Directions in Search over Social Media
In his keynote at the Search in Social Media workshop at CIKM, Andrew Tomkins suggested that there is plenty of room for academic IR research progress in social media. I happen to agree.
Community generated content has been all the rage for a few years: blogs, Wikipedia, online forums, twitter, Yahoo! Answers, and the list goes on. Many of these generate a large volume of archived data — some in the form of more or less polished documents, like a blog post or Wikipedia article; others, like twitter, are snippets of an often one-sided conversation and broadcast messages.
From the IR researcher’s perspective, is it worth studying these artifacts of “social media”? Is there something that distinguishes these from other document collections? If so, how can we leverage that distinction in our retrieval models? This post aims to answer a couple of these questions and hopefully bring up a few more.
First and foremost, we need to identify whether there is value in providing access to artifacts of social media. Some, like twitter, seem to be mostly ephemeral, only (generally) interesting in the moment and quickly fading from view. Even the twitter search engine advertises: “See what’s happening — right now” and the results (as far as I can tell) are only ranked chronologically.
Many other types of social media — some existing long before Web 2.0 was born — can be real treasure-troves of information. There exists an online forum, public mailing lists, newsgroup or message board for virtually every special interest group under the sun — from gardening, to home-brewing, to apple computers. These are often heavily trafficked, populated with real subject matter experts, and host a rich information exchange. I would argue that the content created through these social media outlets present an enormous value to searchers, and information retrieval research has a lot to contribute in this corner of social media.
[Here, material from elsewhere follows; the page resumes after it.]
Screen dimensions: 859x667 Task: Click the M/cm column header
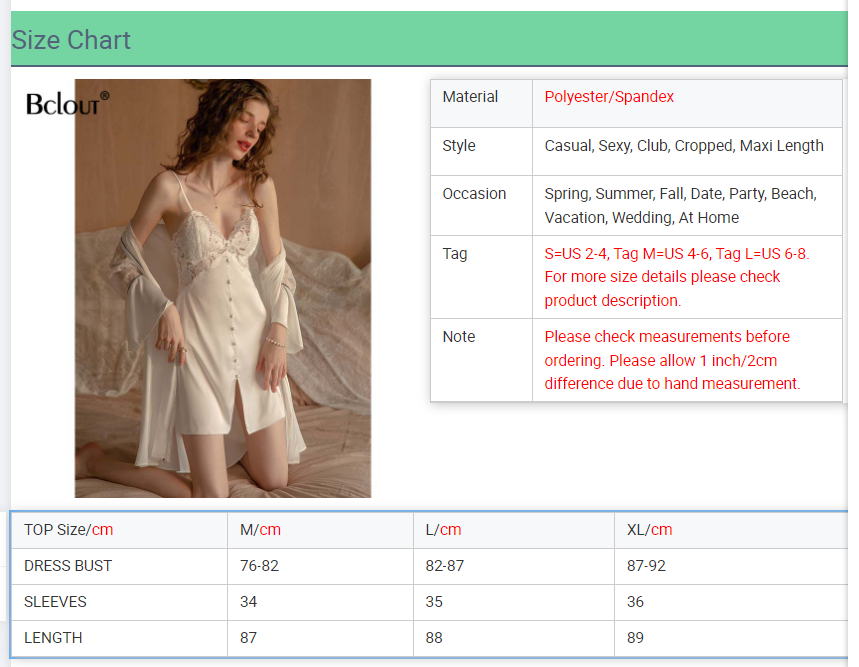click(x=260, y=530)
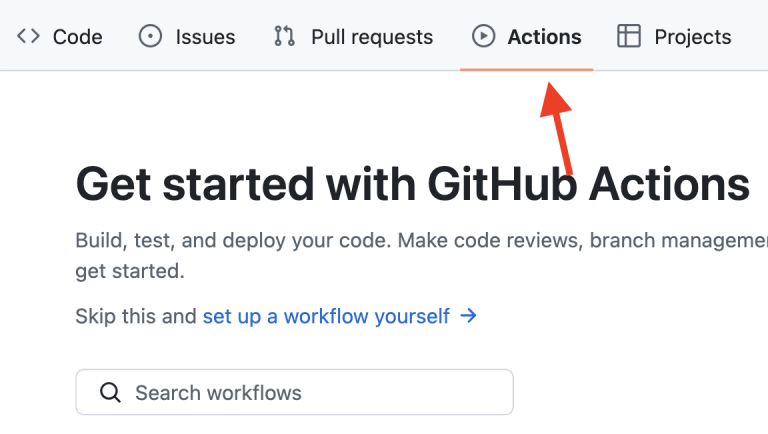The image size is (768, 434).
Task: Select the Actions tab label
Action: point(544,37)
What makes these document collections different than what has been previously studied? Can we just treat them the same as web pages? Or do they need special consideration?
In many of these collections, the unit of retrieval — what we consider a document — is not fixed, but rather dependent on the task. Consider online forums, often organized into topical sub-forums, which in turn are organized into conversation threads of individual posts. Some information needs many only require a single post as a result, some require the context of the full conversation thread, and others may need to retrieve a pertinent sub-forum.
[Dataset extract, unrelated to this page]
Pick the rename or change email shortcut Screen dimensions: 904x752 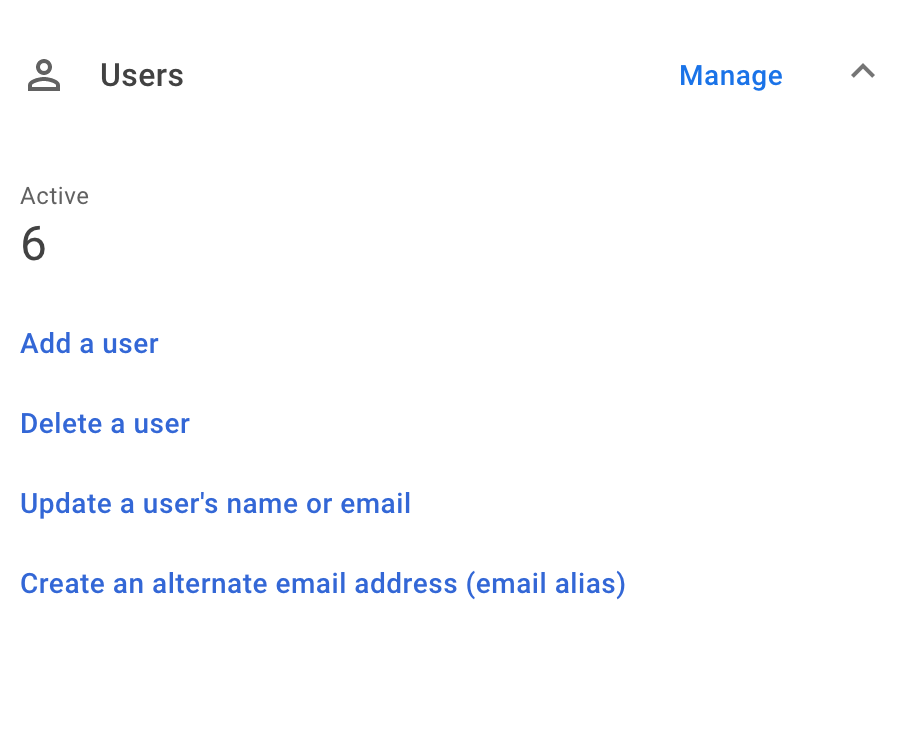point(216,503)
These collections often offer another orthogonal axis of retrieval — the author. In highly trafficked message boards and mailing lists, tens or hundreds of thousands of users with varying levels of expertise contribute to the conversation. One may wish to find subject matter experts to address a question to, or favor message threads with contributions from those more likely to know the answer.
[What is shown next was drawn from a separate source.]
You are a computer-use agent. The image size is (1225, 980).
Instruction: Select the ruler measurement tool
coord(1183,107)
These factors, of course, are not entirely unique to social media search, and have to some degree been addressed in previous research. This question of identifying the granularity of the unit of retrieval has been addressed at the document level (for example in XML element retrieval at INEX), but not so much at the collection level. Resource ranking in federated search and cluster-based retrieval bear some resemblance to the selection of a topical sub-collection, such as a sub-forum ranking. Author-ranking has also been studied at TREC in the Blog and Enterprise Tracks. But, each of these have been studied in isolation, without much regard to the interaction between the different aspects of the collection. To my knowledge, no IR testbeds exist that contain the rich collection structure offered in these types of social media.
This, in my mind, is the real promise of research in search over social media. These collections provide multiple levels of organizational granularity, different axes of organization, multiple types of searchable objects, and relations among those objects. I predict that this will be an interesting and fertile direction of information retrieval research — pushing the systems to support more sophisticated multi-dimensional indexing and extending existing retrieval models to handle rich relationships between documents.